* _Your goal_
Work out how many lines of the data hold the string "next", and reply with that number alone.

* _Stored data entries_
━━━━━━━━

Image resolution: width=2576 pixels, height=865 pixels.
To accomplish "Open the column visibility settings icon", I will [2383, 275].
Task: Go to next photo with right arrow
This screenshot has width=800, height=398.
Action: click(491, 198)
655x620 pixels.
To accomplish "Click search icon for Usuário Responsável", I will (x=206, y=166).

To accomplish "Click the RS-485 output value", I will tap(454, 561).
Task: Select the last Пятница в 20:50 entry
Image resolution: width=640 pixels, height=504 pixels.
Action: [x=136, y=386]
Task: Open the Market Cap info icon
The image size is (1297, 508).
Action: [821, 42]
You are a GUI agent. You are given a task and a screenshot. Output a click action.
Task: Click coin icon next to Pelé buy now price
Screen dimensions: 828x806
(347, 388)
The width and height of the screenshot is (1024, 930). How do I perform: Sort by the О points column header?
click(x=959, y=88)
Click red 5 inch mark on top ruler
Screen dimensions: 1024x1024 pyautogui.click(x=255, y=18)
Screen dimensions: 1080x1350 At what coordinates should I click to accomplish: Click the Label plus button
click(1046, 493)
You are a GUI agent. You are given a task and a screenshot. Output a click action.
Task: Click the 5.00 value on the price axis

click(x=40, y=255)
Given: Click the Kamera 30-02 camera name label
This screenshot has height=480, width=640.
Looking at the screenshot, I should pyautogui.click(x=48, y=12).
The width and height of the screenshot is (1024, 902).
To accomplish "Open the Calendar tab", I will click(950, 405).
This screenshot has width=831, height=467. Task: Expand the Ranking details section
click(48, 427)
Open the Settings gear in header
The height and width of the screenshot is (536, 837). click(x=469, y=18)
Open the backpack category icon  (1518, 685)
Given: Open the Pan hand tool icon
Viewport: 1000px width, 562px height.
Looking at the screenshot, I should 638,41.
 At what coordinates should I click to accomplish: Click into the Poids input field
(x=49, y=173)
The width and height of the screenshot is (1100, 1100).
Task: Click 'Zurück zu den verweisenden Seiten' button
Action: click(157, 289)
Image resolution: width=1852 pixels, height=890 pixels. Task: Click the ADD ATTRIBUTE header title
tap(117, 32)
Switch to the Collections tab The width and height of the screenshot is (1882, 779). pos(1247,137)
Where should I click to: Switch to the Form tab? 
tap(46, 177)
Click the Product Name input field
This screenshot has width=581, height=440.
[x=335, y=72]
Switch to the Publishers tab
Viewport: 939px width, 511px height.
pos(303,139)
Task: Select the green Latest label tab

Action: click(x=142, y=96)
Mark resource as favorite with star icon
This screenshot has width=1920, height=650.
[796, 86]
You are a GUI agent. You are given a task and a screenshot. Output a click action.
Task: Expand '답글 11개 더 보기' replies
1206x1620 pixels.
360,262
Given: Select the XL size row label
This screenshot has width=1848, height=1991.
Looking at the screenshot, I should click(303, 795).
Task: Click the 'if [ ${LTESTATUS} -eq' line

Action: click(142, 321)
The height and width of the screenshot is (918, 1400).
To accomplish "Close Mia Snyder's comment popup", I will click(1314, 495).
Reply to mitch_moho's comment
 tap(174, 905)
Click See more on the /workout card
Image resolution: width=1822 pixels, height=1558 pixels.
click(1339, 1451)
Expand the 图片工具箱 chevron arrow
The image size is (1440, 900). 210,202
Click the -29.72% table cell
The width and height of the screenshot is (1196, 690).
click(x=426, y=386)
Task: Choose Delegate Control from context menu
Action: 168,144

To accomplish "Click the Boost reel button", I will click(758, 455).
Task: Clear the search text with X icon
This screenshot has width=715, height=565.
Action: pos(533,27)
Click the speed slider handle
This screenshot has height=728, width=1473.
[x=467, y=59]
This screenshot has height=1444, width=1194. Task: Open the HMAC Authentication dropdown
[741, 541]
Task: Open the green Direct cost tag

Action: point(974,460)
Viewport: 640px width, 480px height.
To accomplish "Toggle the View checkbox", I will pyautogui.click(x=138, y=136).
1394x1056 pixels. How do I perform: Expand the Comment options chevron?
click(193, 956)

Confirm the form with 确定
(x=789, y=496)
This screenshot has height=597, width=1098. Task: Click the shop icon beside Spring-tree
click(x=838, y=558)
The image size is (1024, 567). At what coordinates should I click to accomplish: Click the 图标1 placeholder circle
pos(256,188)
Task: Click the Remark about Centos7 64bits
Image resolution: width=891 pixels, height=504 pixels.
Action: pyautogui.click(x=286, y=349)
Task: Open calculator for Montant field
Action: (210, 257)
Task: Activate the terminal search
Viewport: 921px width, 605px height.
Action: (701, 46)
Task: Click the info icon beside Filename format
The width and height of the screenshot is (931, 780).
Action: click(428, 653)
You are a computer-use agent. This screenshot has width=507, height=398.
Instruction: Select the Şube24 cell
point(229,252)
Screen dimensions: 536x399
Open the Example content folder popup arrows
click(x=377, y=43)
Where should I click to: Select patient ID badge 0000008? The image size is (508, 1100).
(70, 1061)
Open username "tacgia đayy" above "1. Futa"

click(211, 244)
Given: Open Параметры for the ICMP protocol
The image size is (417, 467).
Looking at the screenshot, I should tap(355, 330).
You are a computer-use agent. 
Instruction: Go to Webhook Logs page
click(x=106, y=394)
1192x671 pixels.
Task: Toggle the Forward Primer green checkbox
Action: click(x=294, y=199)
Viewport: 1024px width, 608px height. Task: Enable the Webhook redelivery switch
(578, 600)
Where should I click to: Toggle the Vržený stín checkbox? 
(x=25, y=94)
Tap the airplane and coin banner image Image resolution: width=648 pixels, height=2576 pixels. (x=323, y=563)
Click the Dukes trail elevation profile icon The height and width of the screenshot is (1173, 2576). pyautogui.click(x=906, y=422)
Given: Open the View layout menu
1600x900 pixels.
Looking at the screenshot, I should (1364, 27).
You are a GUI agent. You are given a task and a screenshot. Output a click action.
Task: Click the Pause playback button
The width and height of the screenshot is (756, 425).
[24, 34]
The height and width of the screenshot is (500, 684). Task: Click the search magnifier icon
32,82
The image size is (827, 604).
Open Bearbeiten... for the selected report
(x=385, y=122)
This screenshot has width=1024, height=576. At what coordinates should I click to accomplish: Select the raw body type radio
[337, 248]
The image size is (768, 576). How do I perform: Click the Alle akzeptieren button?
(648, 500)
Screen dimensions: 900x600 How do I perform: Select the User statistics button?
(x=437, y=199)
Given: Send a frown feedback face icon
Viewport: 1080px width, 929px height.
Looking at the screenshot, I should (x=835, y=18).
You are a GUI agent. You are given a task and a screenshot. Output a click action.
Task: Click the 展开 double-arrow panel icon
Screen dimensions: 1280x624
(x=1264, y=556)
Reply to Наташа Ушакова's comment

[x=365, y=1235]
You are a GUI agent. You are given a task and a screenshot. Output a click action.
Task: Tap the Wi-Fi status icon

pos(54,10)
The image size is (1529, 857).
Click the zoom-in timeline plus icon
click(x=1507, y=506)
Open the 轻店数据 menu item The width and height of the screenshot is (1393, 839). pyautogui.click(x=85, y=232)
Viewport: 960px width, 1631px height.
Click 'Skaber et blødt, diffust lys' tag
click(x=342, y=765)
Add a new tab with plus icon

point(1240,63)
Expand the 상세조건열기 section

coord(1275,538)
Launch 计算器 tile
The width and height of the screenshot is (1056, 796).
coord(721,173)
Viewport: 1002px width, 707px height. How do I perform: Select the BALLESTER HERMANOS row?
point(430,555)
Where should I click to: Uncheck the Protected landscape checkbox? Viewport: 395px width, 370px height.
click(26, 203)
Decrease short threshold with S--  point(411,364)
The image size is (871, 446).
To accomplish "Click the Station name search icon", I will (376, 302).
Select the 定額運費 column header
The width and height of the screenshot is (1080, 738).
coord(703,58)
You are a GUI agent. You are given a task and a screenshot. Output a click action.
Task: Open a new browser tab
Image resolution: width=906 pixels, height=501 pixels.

━━━━━━━━

* _Expected answer_
2